──────── Records for the exercise ────────

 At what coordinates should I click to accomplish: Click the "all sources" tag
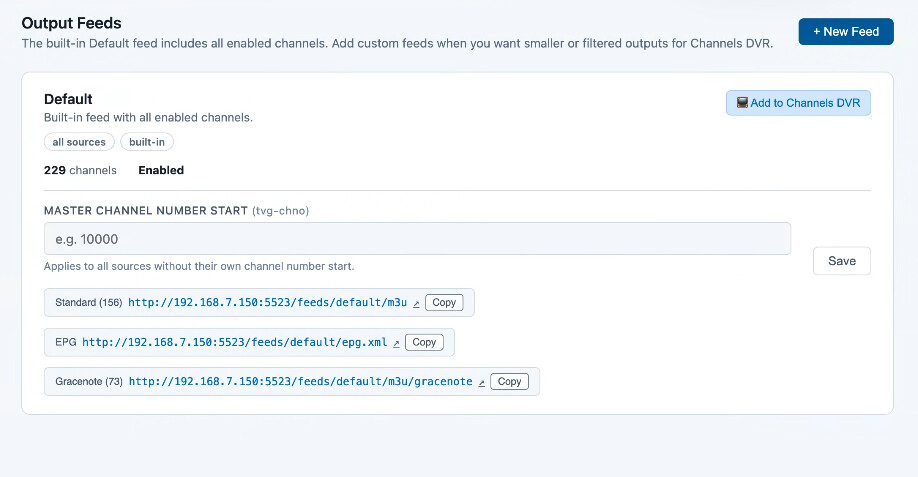79,142
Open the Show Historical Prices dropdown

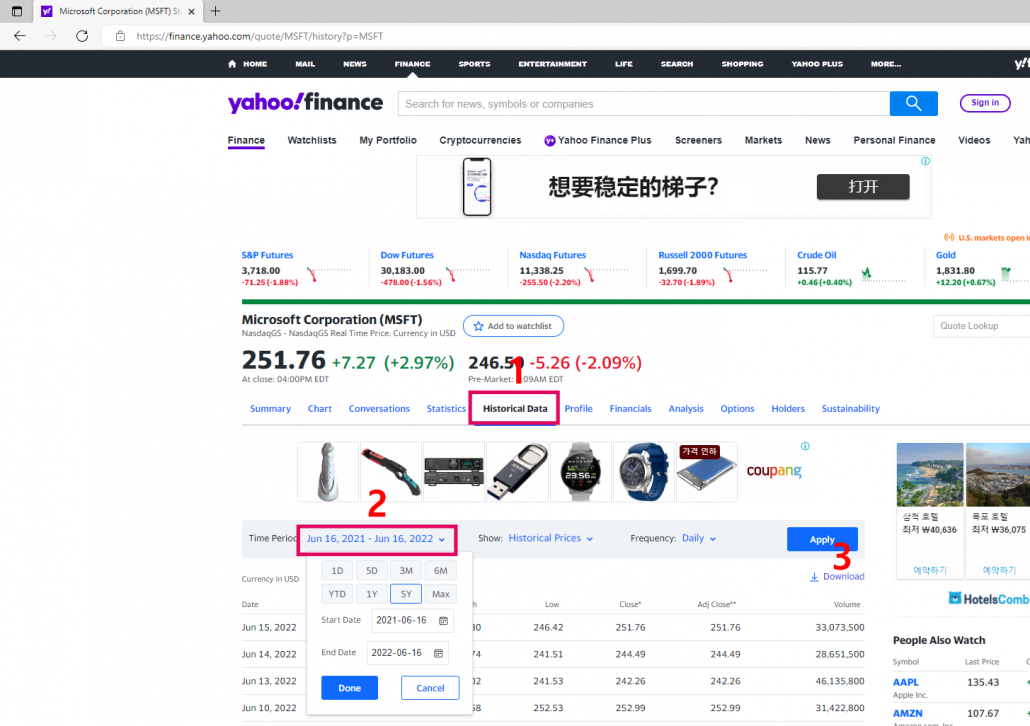pyautogui.click(x=549, y=538)
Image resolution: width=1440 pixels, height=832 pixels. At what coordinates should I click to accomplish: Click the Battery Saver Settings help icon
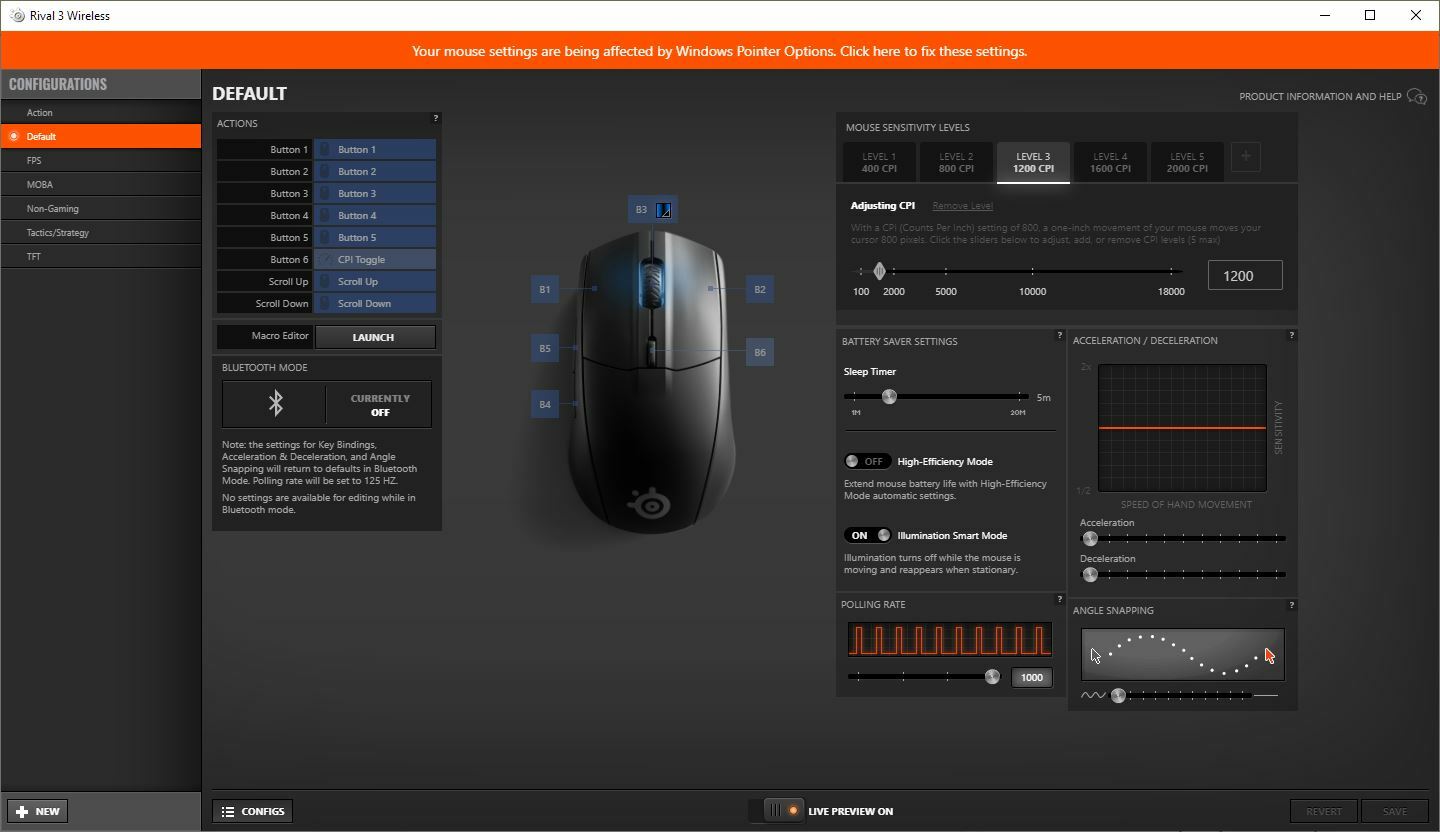tap(1059, 335)
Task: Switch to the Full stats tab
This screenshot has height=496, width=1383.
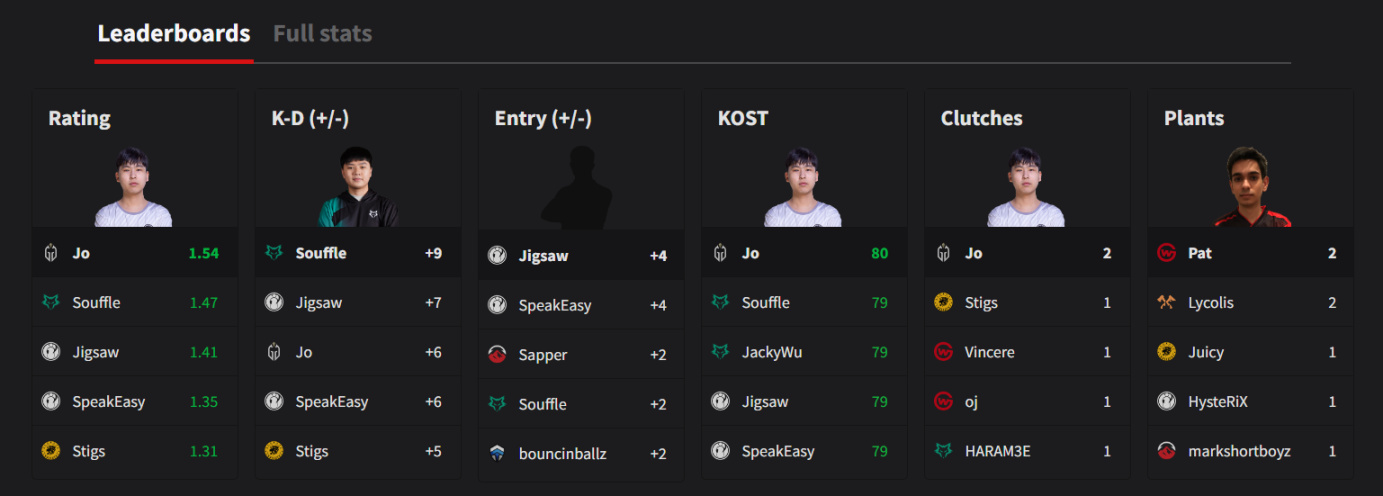Action: [322, 34]
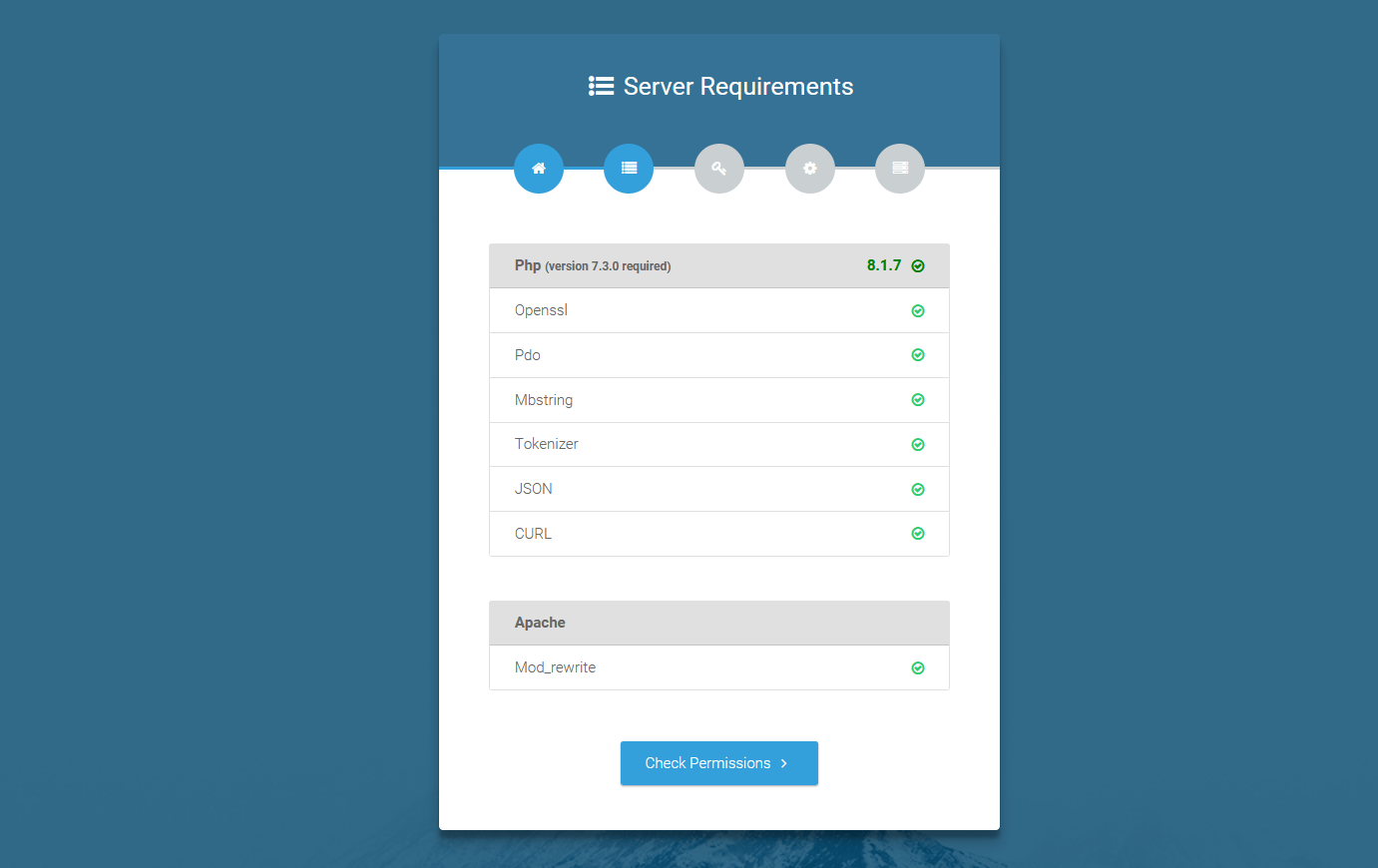
Task: Click the Mod_rewrite status checkmark
Action: click(918, 668)
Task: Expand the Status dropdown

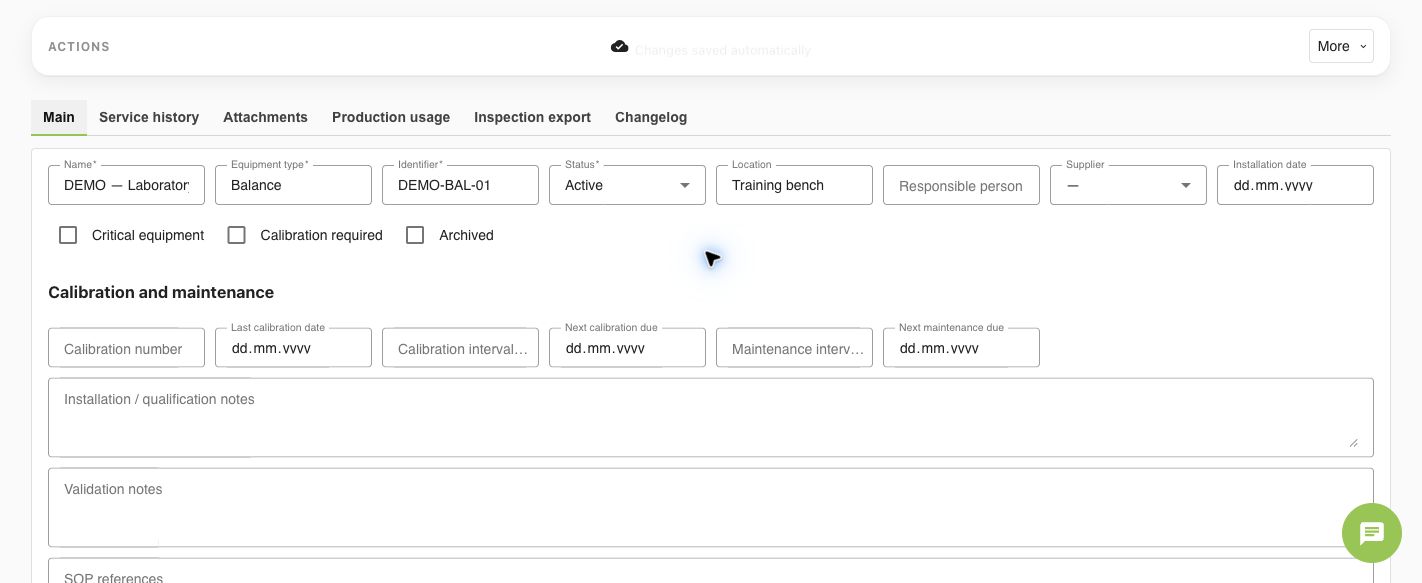Action: coord(627,185)
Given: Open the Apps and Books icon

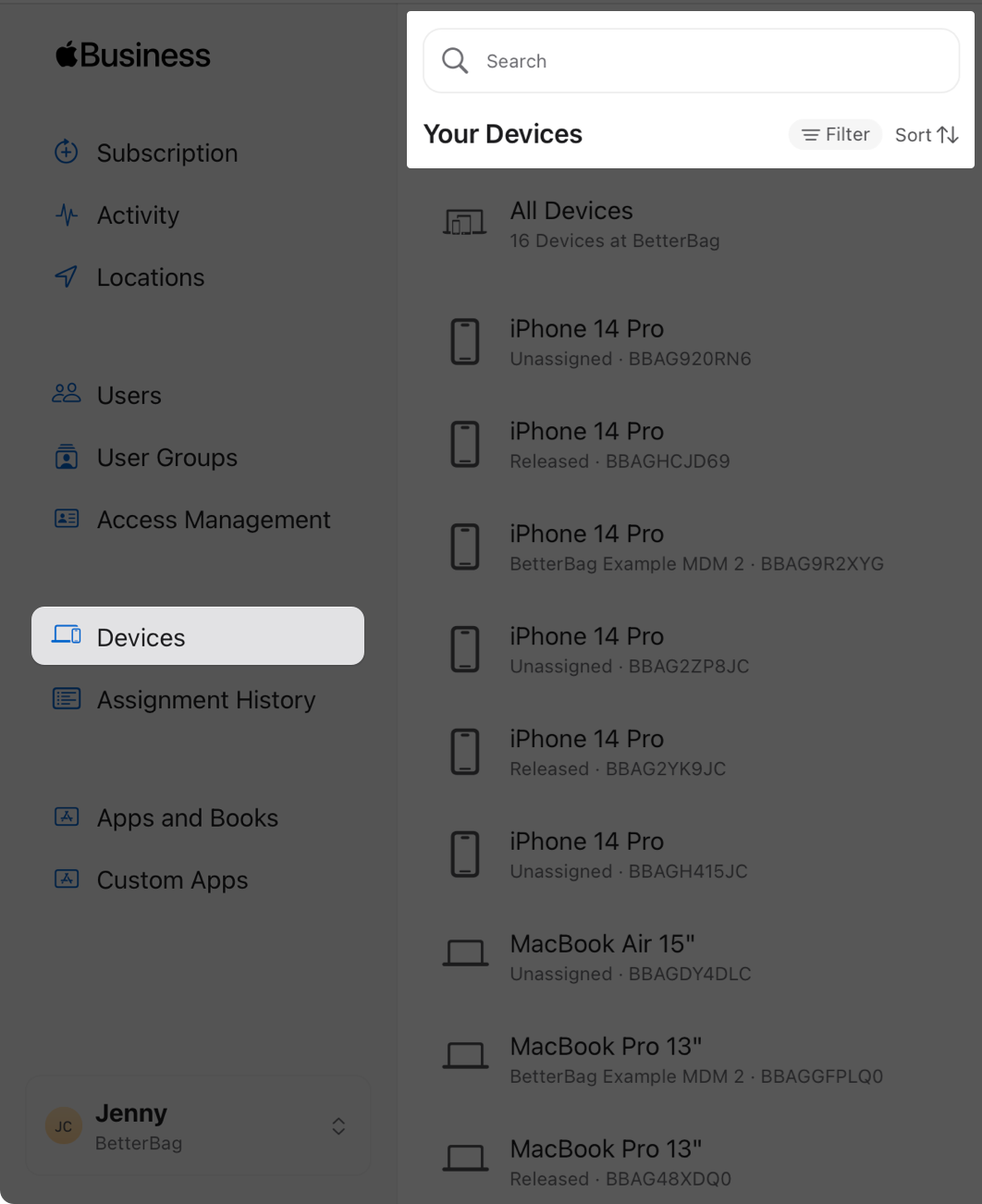Looking at the screenshot, I should pyautogui.click(x=67, y=817).
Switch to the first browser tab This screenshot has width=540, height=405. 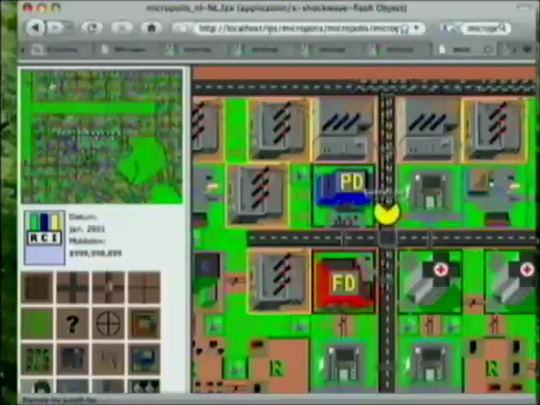pyautogui.click(x=55, y=50)
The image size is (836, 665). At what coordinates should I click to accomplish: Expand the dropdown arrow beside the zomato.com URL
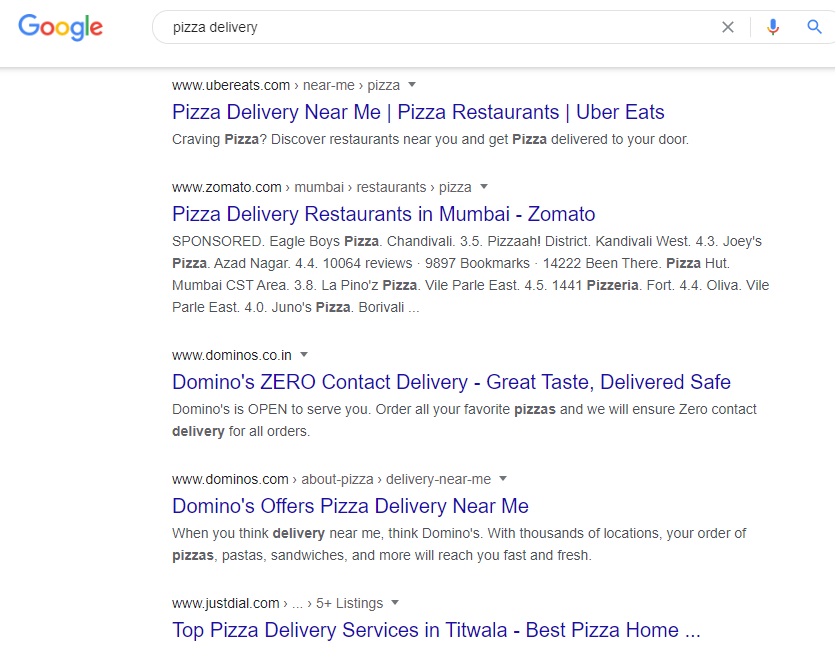(484, 187)
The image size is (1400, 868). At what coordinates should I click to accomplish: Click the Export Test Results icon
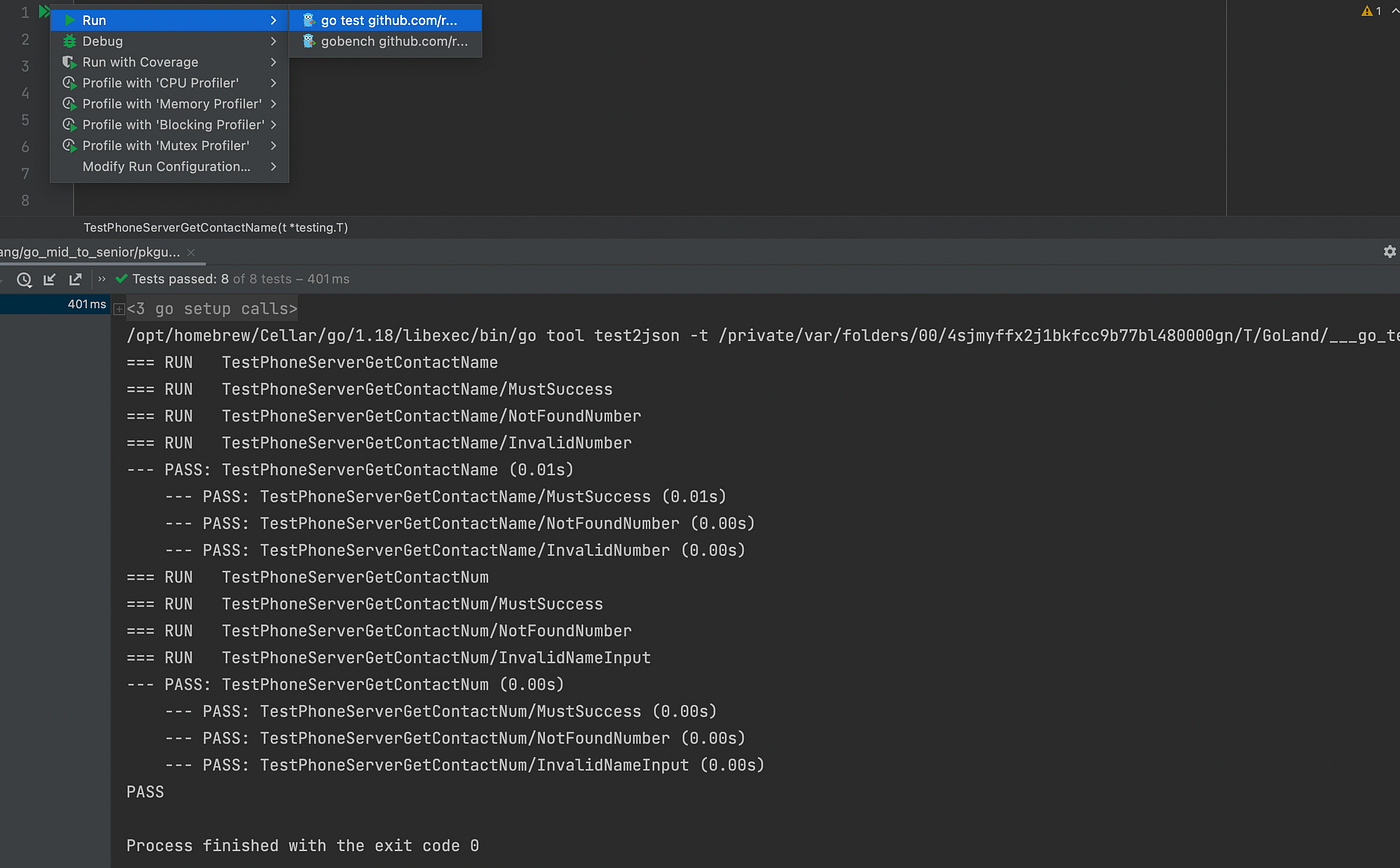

────────

### Problem statement:
Would you reproduce, exactly and with nothing added, every line from the beginning of the entries above through the line that contains "Task: Switch to the Full stats tab", both included, leaving out the pictures?

### Written answer:
 At what coordinates should I click to accomplish: Click the "all sources" tag
79,142
Open the Show Historical Prices dropdown

pyautogui.click(x=549, y=538)
Image resolution: width=1440 pixels, height=832 pixels. At what coordinates should I click to accomplish: Click the Battery Saver Settings help icon
tap(1059, 335)
Task: Switch to the Full stats tab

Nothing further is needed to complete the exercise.